== Listed entries ==

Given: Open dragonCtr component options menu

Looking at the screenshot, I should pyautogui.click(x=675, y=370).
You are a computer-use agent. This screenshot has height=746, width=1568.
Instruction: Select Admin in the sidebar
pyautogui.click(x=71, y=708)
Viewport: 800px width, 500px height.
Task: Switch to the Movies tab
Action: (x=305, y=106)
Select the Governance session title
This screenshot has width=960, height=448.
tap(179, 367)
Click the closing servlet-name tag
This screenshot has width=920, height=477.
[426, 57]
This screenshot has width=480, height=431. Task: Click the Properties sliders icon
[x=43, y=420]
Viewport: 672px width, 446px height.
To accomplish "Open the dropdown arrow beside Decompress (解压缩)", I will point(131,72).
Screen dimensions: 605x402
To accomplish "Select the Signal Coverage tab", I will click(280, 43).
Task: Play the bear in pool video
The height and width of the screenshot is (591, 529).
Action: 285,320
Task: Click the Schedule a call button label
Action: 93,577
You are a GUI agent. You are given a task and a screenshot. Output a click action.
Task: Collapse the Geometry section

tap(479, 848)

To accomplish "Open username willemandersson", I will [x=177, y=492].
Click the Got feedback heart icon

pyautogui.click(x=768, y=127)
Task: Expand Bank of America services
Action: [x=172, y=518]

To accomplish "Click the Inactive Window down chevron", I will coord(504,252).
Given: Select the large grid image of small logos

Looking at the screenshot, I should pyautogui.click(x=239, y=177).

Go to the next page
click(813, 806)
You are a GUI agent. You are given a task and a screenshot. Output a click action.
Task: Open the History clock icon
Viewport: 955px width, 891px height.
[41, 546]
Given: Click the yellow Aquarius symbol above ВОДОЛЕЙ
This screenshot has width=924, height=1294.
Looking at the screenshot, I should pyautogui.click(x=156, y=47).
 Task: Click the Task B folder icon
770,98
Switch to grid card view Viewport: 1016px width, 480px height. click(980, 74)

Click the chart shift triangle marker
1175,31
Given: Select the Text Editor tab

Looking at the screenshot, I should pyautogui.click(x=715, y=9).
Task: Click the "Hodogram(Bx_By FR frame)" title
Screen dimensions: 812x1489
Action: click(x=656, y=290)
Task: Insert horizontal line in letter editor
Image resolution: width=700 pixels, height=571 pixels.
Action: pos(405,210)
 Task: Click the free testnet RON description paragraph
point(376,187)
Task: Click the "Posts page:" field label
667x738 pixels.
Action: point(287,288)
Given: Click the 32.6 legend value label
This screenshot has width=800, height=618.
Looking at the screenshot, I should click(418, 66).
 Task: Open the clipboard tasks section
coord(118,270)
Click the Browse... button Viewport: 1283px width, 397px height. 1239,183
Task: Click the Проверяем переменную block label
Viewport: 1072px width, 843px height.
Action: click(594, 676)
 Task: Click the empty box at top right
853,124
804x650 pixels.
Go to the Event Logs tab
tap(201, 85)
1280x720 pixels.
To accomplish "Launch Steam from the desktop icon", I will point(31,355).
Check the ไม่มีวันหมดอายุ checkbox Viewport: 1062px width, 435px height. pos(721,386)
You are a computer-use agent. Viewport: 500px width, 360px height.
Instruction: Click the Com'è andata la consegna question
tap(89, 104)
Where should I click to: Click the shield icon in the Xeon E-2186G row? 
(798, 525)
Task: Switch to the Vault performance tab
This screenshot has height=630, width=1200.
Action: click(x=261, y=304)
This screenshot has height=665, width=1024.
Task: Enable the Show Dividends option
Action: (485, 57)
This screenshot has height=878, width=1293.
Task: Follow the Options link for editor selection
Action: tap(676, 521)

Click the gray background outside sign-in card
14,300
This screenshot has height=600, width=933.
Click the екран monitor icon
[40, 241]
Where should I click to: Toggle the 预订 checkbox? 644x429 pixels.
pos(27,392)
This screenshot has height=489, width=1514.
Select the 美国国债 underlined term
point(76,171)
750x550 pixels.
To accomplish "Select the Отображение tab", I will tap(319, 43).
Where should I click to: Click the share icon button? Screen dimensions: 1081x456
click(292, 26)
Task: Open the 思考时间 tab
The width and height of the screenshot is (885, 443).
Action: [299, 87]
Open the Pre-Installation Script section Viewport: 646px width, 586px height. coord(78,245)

===

*What you need to do*:
Transcribe every line of the records exactly, please.

*Written solution*:
Given: Open dragonCtr component options menu

Looking at the screenshot, I should pyautogui.click(x=675, y=370).
You are a computer-use agent. This screenshot has height=746, width=1568.
Instruction: Select Admin in the sidebar
pyautogui.click(x=71, y=708)
Viewport: 800px width, 500px height.
Task: Switch to the Movies tab
Action: (x=305, y=106)
Select the Governance session title
This screenshot has width=960, height=448.
tap(179, 367)
Click the closing servlet-name tag
This screenshot has width=920, height=477.
[426, 57]
This screenshot has width=480, height=431. Task: Click the Properties sliders icon
[x=43, y=420]
Viewport: 672px width, 446px height.
To accomplish "Open the dropdown arrow beside Decompress (解压缩)", I will point(131,72).
Screen dimensions: 605x402
To accomplish "Select the Signal Coverage tab", I will click(280, 43).
Task: Play the bear in pool video
The height and width of the screenshot is (591, 529).
Action: 285,320
Task: Click the Schedule a call button label
Action: 93,577
You are a GUI agent. You are given a task and a screenshot. Output a click action.
Task: Collapse the Geometry section

tap(479, 848)

To accomplish "Open username willemandersson", I will [x=177, y=492].
Click the Got feedback heart icon

pyautogui.click(x=768, y=127)
Task: Expand Bank of America services
Action: [x=172, y=518]

To accomplish "Click the Inactive Window down chevron", I will coord(504,252).
Given: Select the large grid image of small logos

Looking at the screenshot, I should pyautogui.click(x=239, y=177).

Go to the next page
click(813, 806)
You are a GUI agent. You are given a task and a screenshot. Output a click action.
Task: Open the History clock icon
Viewport: 955px width, 891px height.
[41, 546]
Given: Click the yellow Aquarius symbol above ВОДОЛЕЙ
This screenshot has width=924, height=1294.
Looking at the screenshot, I should pyautogui.click(x=156, y=47).
 Task: Click the Task B folder icon
770,98
Switch to grid card view Viewport: 1016px width, 480px height. click(980, 74)

Click the chart shift triangle marker
1175,31
Given: Select the Text Editor tab

Looking at the screenshot, I should pyautogui.click(x=715, y=9).
Task: Click the "Hodogram(Bx_By FR frame)" title
Screen dimensions: 812x1489
Action: click(x=656, y=290)
Task: Insert horizontal line in letter editor
Image resolution: width=700 pixels, height=571 pixels.
Action: pos(405,210)
 Task: Click the free testnet RON description paragraph
point(376,187)
Task: Click the "Posts page:" field label
667x738 pixels.
Action: point(287,288)
Given: Click the 32.6 legend value label
This screenshot has width=800, height=618.
Looking at the screenshot, I should click(418, 66).
 Task: Open the clipboard tasks section
coord(118,270)
Click the Browse... button Viewport: 1283px width, 397px height. 1239,183
Task: Click the Проверяем переменную block label
Viewport: 1072px width, 843px height.
Action: click(594, 676)
 Task: Click the empty box at top right
853,124
804x650 pixels.
Go to the Event Logs tab
tap(201, 85)
1280x720 pixels.
To accomplish "Launch Steam from the desktop icon", I will point(31,355).
Check the ไม่มีวันหมดอายุ checkbox Viewport: 1062px width, 435px height. pos(721,386)
You are a computer-use agent. Viewport: 500px width, 360px height.
Instruction: Click the Com'è andata la consegna question
tap(89, 104)
Where should I click to: Click the shield icon in the Xeon E-2186G row? 
(798, 525)
Task: Switch to the Vault performance tab
This screenshot has height=630, width=1200.
Action: click(x=261, y=304)
This screenshot has height=665, width=1024.
Task: Enable the Show Dividends option
Action: (485, 57)
This screenshot has height=878, width=1293.
Task: Follow the Options link for editor selection
Action: tap(676, 521)

Click the gray background outside sign-in card
14,300
This screenshot has height=600, width=933.
Click the екран monitor icon
[40, 241]
Where should I click to: Toggle the 预订 checkbox? 644x429 pixels.
pos(27,392)
This screenshot has height=489, width=1514.
Select the 美国国债 underlined term
point(76,171)
750x550 pixels.
To accomplish "Select the Отображение tab", I will tap(319, 43).
Where should I click to: Click the share icon button? Screen dimensions: 1081x456
click(292, 26)
Task: Open the 思考时间 tab
The width and height of the screenshot is (885, 443).
Action: [299, 87]
Open the Pre-Installation Script section Viewport: 646px width, 586px height. coord(78,245)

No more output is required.